→ What the task asks
When you reach the records, transcribe each one exactly.

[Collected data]
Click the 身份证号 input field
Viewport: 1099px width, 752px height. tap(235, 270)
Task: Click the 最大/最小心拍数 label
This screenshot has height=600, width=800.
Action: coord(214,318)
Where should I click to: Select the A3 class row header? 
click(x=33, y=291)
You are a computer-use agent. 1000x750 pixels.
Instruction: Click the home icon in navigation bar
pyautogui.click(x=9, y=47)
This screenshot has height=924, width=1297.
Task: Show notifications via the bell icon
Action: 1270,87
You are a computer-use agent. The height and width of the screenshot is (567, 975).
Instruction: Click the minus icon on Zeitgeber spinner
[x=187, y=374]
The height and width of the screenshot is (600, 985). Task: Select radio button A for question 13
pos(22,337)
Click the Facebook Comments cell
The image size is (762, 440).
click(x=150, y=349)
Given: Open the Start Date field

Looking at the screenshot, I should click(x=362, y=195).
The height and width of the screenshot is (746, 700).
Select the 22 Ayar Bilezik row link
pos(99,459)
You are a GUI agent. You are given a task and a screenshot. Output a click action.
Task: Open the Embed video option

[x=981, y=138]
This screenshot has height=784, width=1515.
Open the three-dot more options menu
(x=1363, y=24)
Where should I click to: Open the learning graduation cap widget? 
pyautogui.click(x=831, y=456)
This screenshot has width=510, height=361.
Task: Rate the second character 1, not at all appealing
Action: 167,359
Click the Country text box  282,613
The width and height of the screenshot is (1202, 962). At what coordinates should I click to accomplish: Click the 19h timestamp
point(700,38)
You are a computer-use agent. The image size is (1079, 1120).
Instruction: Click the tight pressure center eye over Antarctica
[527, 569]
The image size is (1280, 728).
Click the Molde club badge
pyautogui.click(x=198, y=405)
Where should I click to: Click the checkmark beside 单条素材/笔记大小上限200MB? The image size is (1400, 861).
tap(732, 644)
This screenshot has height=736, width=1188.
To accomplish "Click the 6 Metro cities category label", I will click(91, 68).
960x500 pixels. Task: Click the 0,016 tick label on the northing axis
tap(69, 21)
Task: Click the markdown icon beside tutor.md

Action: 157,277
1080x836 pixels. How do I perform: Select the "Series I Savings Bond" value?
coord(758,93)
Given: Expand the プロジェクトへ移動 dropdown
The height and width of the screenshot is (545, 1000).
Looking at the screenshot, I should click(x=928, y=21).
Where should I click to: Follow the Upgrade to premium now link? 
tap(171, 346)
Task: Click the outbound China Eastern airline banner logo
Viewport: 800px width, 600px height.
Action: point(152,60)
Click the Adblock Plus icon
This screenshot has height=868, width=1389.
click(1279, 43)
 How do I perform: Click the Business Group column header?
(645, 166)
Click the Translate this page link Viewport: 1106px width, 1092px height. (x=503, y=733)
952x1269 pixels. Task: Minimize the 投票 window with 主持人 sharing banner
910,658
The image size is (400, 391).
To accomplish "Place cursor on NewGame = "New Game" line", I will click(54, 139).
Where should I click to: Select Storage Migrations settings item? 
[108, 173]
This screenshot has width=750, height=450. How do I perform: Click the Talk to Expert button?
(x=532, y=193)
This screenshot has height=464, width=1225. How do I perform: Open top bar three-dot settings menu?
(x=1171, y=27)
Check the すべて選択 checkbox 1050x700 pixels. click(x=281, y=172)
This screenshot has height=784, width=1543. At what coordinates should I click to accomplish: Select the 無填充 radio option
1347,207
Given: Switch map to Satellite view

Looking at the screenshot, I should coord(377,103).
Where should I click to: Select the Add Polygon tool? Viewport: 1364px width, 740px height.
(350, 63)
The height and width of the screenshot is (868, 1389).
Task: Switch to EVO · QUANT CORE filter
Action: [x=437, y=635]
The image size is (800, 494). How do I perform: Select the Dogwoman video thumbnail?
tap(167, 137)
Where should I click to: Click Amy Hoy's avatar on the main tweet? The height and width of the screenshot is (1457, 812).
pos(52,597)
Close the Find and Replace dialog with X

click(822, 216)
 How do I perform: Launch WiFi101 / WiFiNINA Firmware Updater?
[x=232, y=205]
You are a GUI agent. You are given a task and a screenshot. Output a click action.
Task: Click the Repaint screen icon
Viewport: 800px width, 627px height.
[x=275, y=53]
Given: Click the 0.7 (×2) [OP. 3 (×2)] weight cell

→ Response to the exercise
Click the 身份证号 input field
Viewport: 1099px width, 752px height. tap(235, 270)
Task: Click the 最大/最小心拍数 label
This screenshot has height=600, width=800.
Action: coord(214,318)
Where should I click to: Select the A3 class row header? 
click(x=33, y=291)
You are a computer-use agent. 1000x750 pixels.
Instruction: Click the home icon in navigation bar
pyautogui.click(x=9, y=47)
This screenshot has height=924, width=1297.
Task: Show notifications via the bell icon
Action: 1270,87
You are a computer-use agent. The height and width of the screenshot is (567, 975).
Instruction: Click the minus icon on Zeitgeber spinner
[x=187, y=374]
The height and width of the screenshot is (600, 985). Task: Select radio button A for question 13
pos(22,337)
Click the Facebook Comments cell
The image size is (762, 440).
click(x=150, y=349)
Given: Open the Start Date field

Looking at the screenshot, I should click(x=362, y=195).
The height and width of the screenshot is (746, 700).
Select the 22 Ayar Bilezik row link
pos(99,459)
You are a GUI agent. You are given a task and a screenshot. Output a click action.
Task: Open the Embed video option

[x=981, y=138]
This screenshot has height=784, width=1515.
Open the three-dot more options menu
(x=1363, y=24)
Where should I click to: Open the learning graduation cap widget? 
pyautogui.click(x=831, y=456)
This screenshot has width=510, height=361.
Task: Rate the second character 1, not at all appealing
Action: 167,359
Click the Country text box  282,613
The width and height of the screenshot is (1202, 962). At what coordinates should I click to accomplish: Click the 19h timestamp
point(700,38)
You are a computer-use agent. The image size is (1079, 1120).
Instruction: Click the tight pressure center eye over Antarctica
[527, 569]
The image size is (1280, 728).
Click the Molde club badge
pyautogui.click(x=198, y=405)
Where should I click to: Click the checkmark beside 单条素材/笔记大小上限200MB? The image size is (1400, 861).
tap(732, 644)
This screenshot has height=736, width=1188.
To accomplish "Click the 6 Metro cities category label", I will click(91, 68).
960x500 pixels. Task: Click the 0,016 tick label on the northing axis
tap(69, 21)
Task: Click the markdown icon beside tutor.md

Action: 157,277
1080x836 pixels. How do I perform: Select the "Series I Savings Bond" value?
coord(758,93)
Given: Expand the プロジェクトへ移動 dropdown
The height and width of the screenshot is (545, 1000).
Looking at the screenshot, I should click(x=928, y=21).
Where should I click to: Follow the Upgrade to premium now link? 
tap(171, 346)
Task: Click the outbound China Eastern airline banner logo
Viewport: 800px width, 600px height.
Action: point(152,60)
Click the Adblock Plus icon
This screenshot has height=868, width=1389.
click(1279, 43)
 How do I perform: Click the Business Group column header?
(645, 166)
Click the Translate this page link Viewport: 1106px width, 1092px height. (x=503, y=733)
952x1269 pixels. Task: Minimize the 投票 window with 主持人 sharing banner
910,658
The image size is (400, 391).
To accomplish "Place cursor on NewGame = "New Game" line", I will click(54, 139).
Where should I click to: Select Storage Migrations settings item? 
[108, 173]
This screenshot has width=750, height=450. How do I perform: Click the Talk to Expert button?
(x=532, y=193)
This screenshot has height=464, width=1225. How do I perform: Open top bar three-dot settings menu?
(x=1171, y=27)
Check the すべて選択 checkbox 1050x700 pixels. click(x=281, y=172)
This screenshot has height=784, width=1543. At what coordinates should I click to accomplish: Select the 無填充 radio option
1347,207
Given: Switch map to Satellite view

Looking at the screenshot, I should coord(377,103).
Where should I click to: Select the Add Polygon tool? Viewport: 1364px width, 740px height.
(350, 63)
The height and width of the screenshot is (868, 1389).
Task: Switch to EVO · QUANT CORE filter
Action: [x=437, y=635]
The image size is (800, 494). How do I perform: Select the Dogwoman video thumbnail?
tap(167, 137)
Where should I click to: Click Amy Hoy's avatar on the main tweet? The height and width of the screenshot is (1457, 812).
pos(52,597)
Close the Find and Replace dialog with X

click(822, 216)
 How do I perform: Launch WiFi101 / WiFiNINA Firmware Updater?
[x=232, y=205]
You are a GUI agent. You are given a task and a screenshot. Output a click action.
Task: Click the Repaint screen icon
Viewport: 800px width, 627px height.
[x=275, y=53]
Given: Click the 0.7 (×2) [OP. 3 (×2)] weight cell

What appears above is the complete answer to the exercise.